> _Source passage_:

- - -

The memories are fresh of not so long ago that our televisions, radios (if at all one remembers) grew along with us. The house hold furniture sometime outlast us. Leaving our old car or bike for new one was an emotional roller coaster. And to speak of clothes, they were bought in the view that one would wear for years and times even to a generation after. Somehow they even had rebirths, after their death they were reborn as cleaning cloths, doormats and if the creativity knocks us they were mattresses, pillows, decors and what not.
But given the advent of the obvious changes. The production increased, the costs decreased comparative to our incomes and on the other hand the newer products are heavily marketed as something one shouldn't miss, one should own, appealing to our emotions, weaknesses, image perceptions, all the gimmicks we see around. The agenda being simple, keep us engaged, make us addicted, send us on shopping spree and earn profits. And if at all we are conscious of the impact, mislead us (green washing).

- - -

> _Things to do_:
**1)** In the passage on consumer habits, restate the text starting with "The memories are" and going on through "and what not.", renaming "clothes" as "garments".
**2)** In the passage on consumer habits, what term is given for misleading people who are conscious of the impact?
**3)** Resume the passage on consumer habits after its final sentence.

> _Data listing_:
- - -

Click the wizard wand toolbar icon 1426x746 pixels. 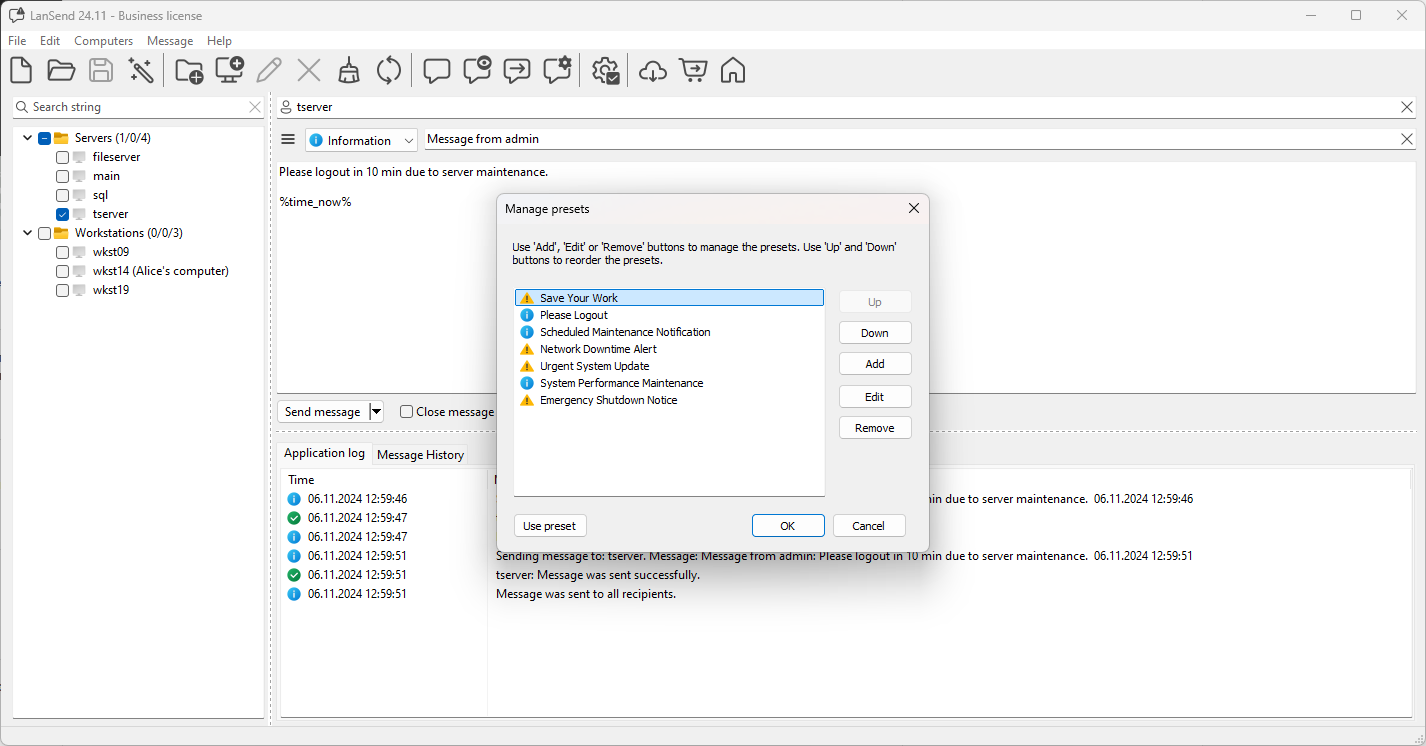click(141, 70)
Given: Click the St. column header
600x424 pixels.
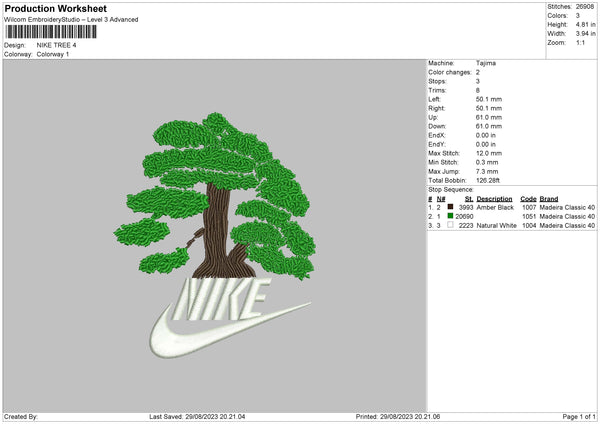Looking at the screenshot, I should 468,199.
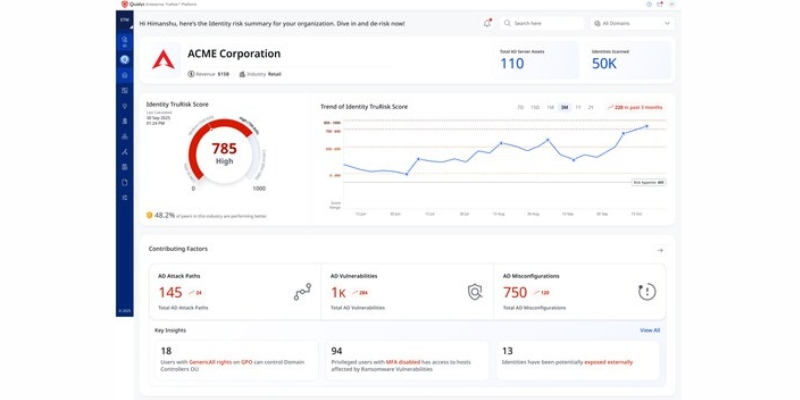The width and height of the screenshot is (800, 400).
Task: Choose the 15D time range
Action: pyautogui.click(x=535, y=107)
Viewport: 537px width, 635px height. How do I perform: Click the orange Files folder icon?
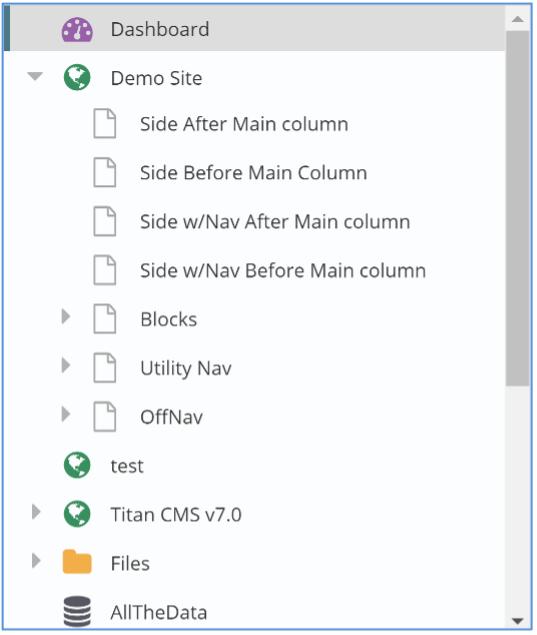[x=77, y=562]
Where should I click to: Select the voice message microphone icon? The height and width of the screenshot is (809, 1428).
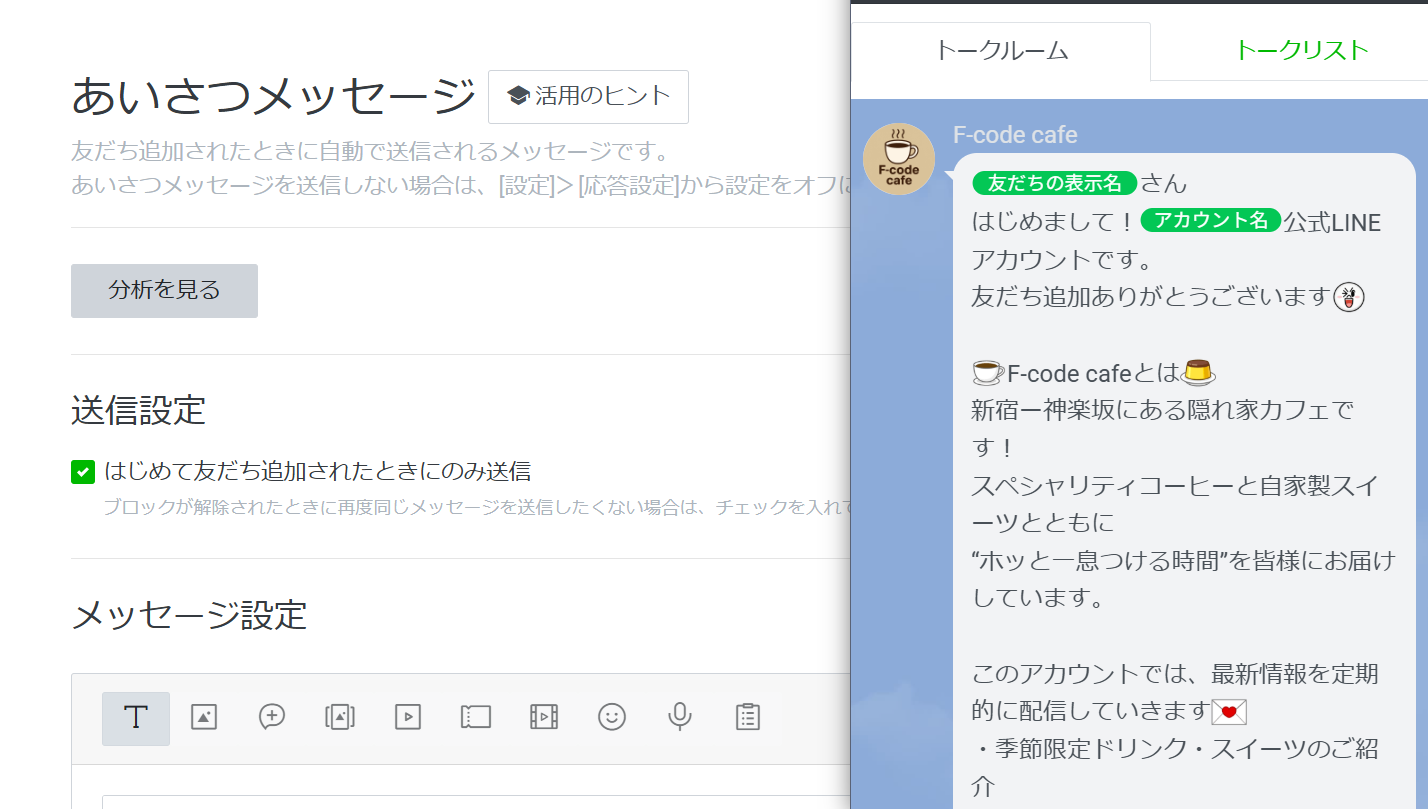680,717
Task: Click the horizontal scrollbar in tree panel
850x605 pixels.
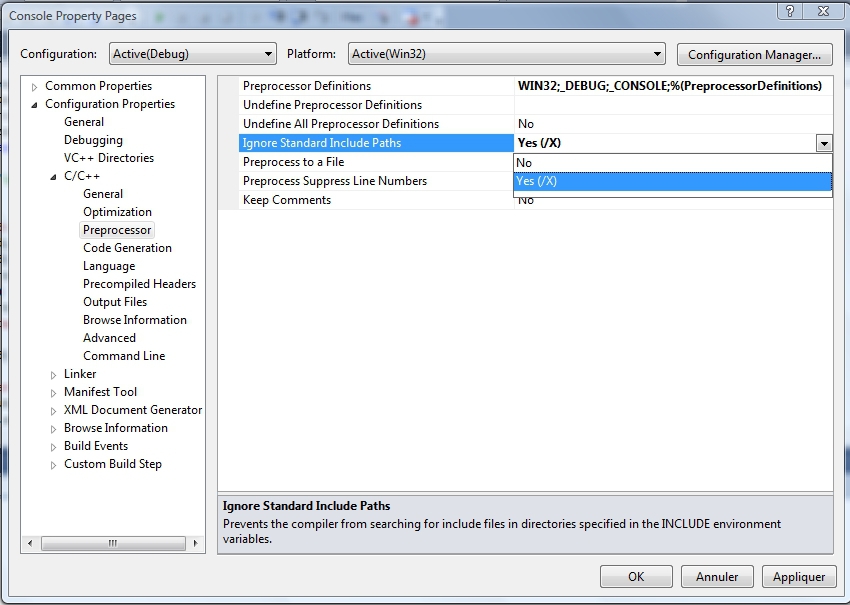Action: 111,543
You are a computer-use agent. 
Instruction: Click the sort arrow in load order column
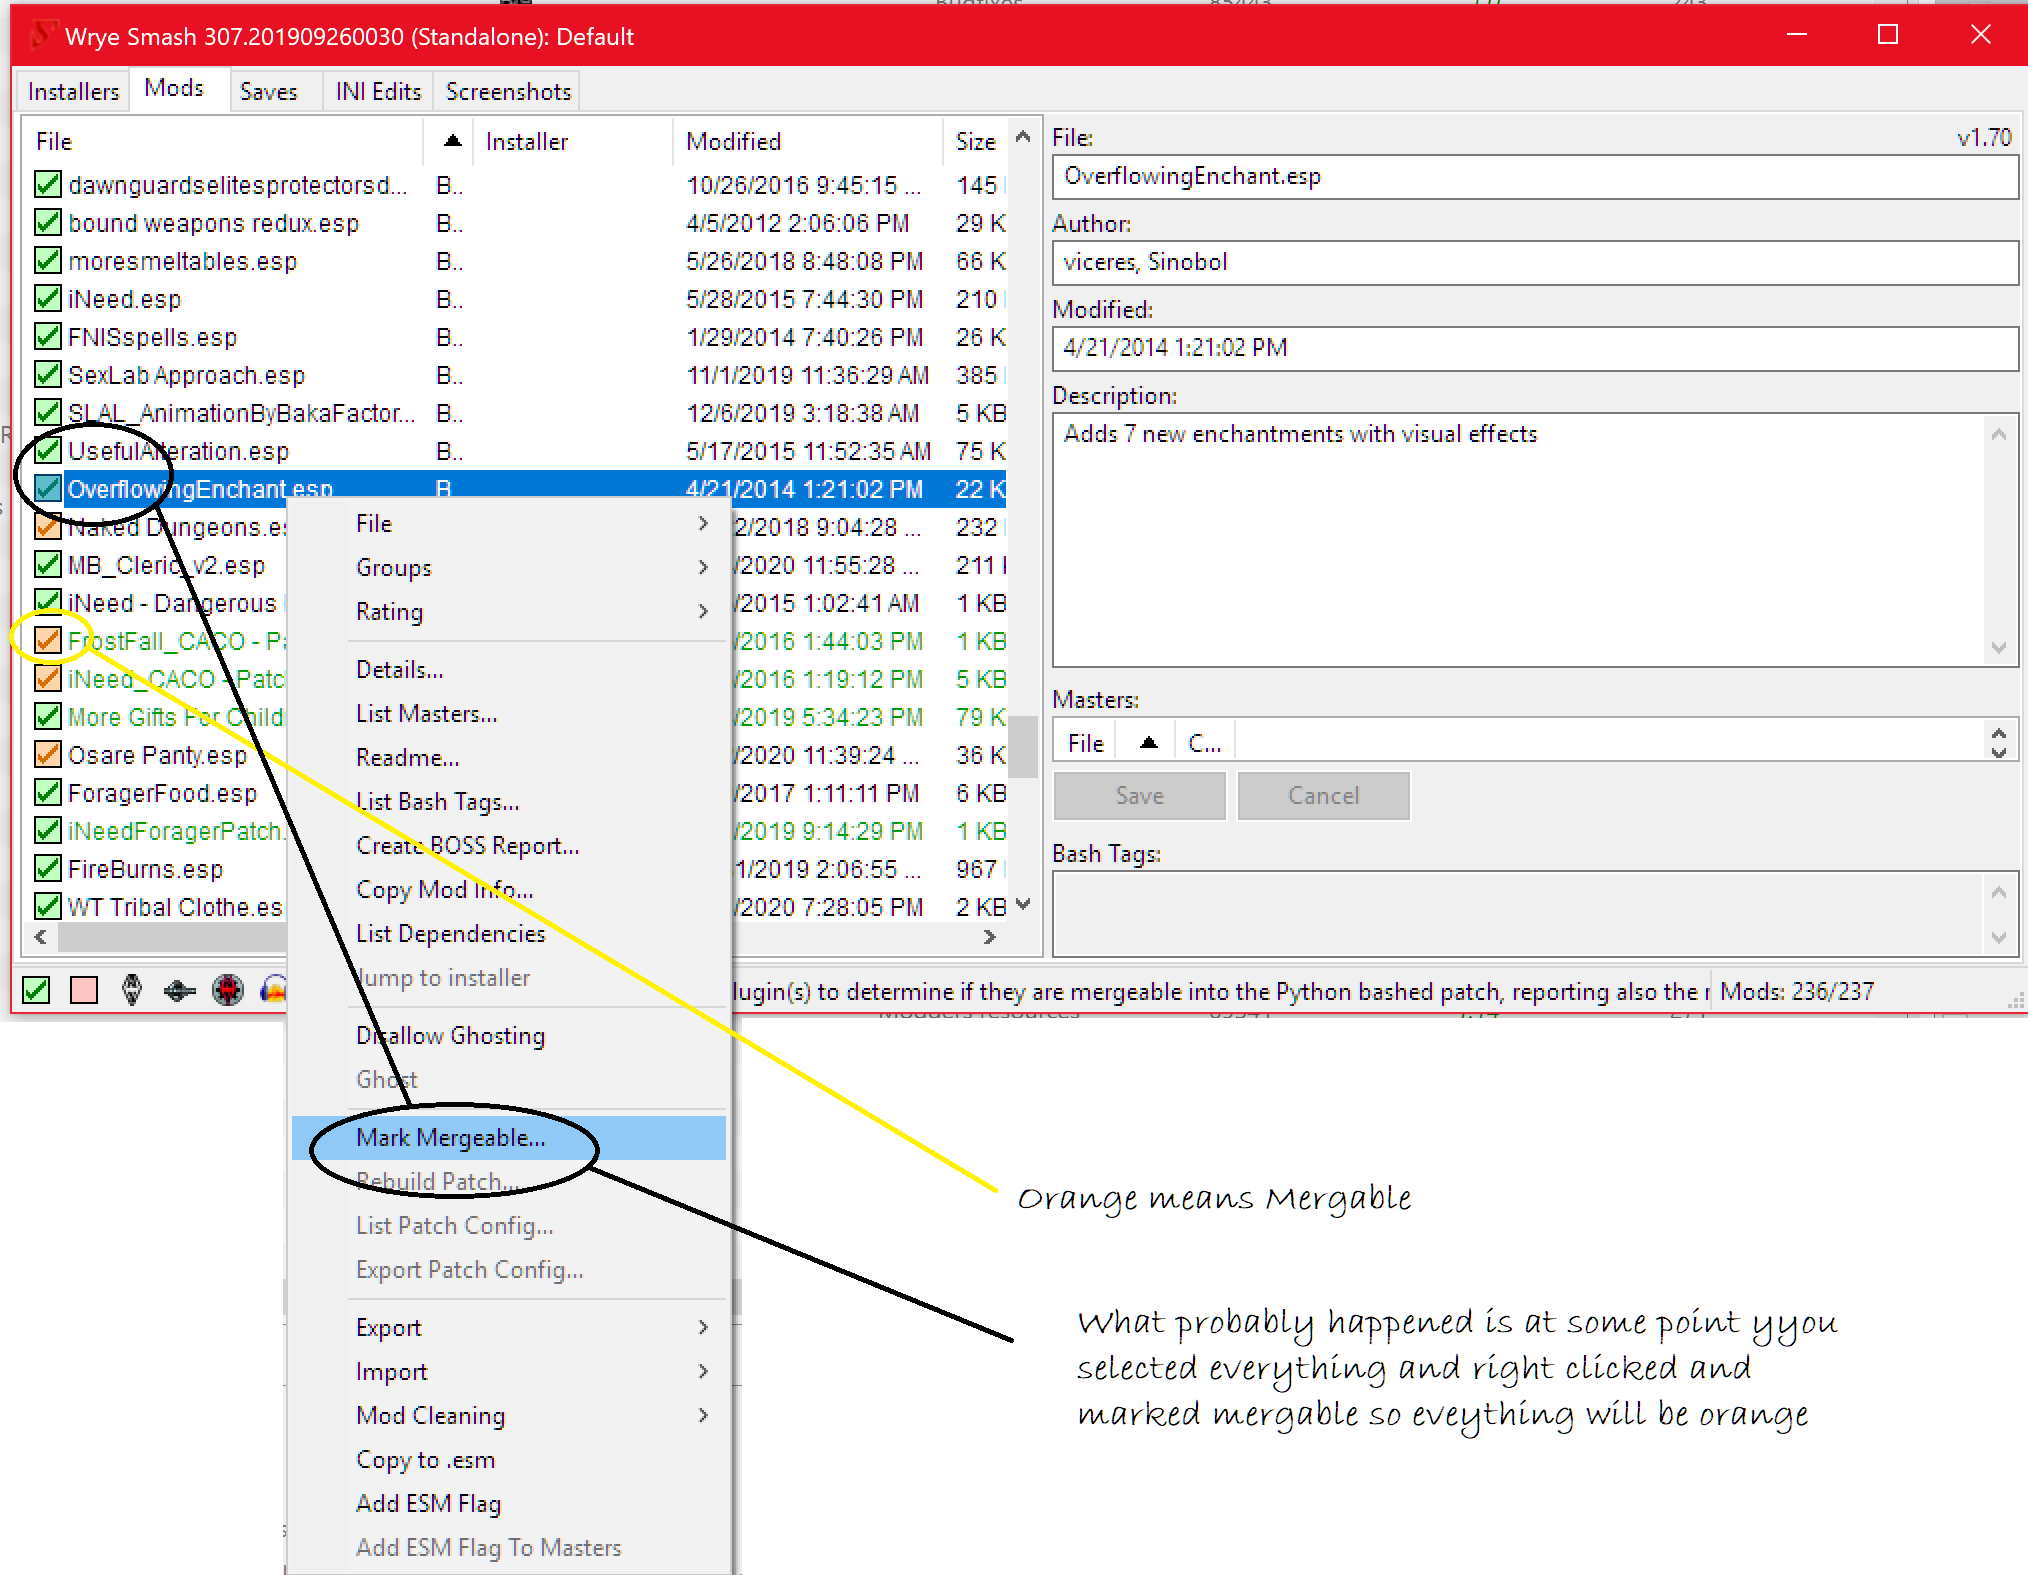tap(452, 141)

- - -

> _Responses in order_:
**1)**
The memories are fresh of not so long ago that our televisions, radios (if at all one remembers) grew along with us. The house hold furniture sometime outlast us. Leaving our old car or bike for new one was an emotional roller coaster. And to speak of garments, they were bought in the view that one would wear for years and times even to a generation after. Somehow they even had rebirths, after their death they were reborn as cleaning cloths, doormats and if the creativity knocks us they were mattresses, pillows, decors and what not.

**2)** Green washing.

**3)**
For information sake, if I have to say the same facts through stats in fashion industry. It accounts for 10% of all carbon emissions in the world, the second largest contributing industry behind oil, 20-35% of the ocean micro plastics have their origins here (cause even washing some types of fabrics releases micro fibres). Speak of the waste generated 85% of all textiles go to dump each year (cause average bought 60% more garments in 2014 compared to 2000, but wore them half as long). If at all we care for people around us, here is another fact, one in six people in the world work in fashion. However, 93% of surveyed fashion brands do not pay their workers a living wage.
We may not care about water, carbon emissions or whatever the micro plastics are, thinking that it's not impacting me now or the governments will take care or I can withstand cause I got some cash (look at the rise of diseases unheard, natural disasters unseen, raising temperature unfelt.... compare it to just a few years ago). We may not care what happens to the person who does our cloth or any product for the matter or are they being ethically paid, cause we may want them dirt cheap or simply don't mind as long as you have what you want in your hands (for a simple case imagine not being paid for whatever work you did, would you be fine with that?... In reality the conditions are far worse for them). We may go on shopping spree in guise of hobby, emotional highs or wanting to stay relevant drowned in our false images. (nothing to say here, we can look at our own justifications we give and ask if its real or make any sense in the absence of the crowd around, real or imaginary). The list goes on and on.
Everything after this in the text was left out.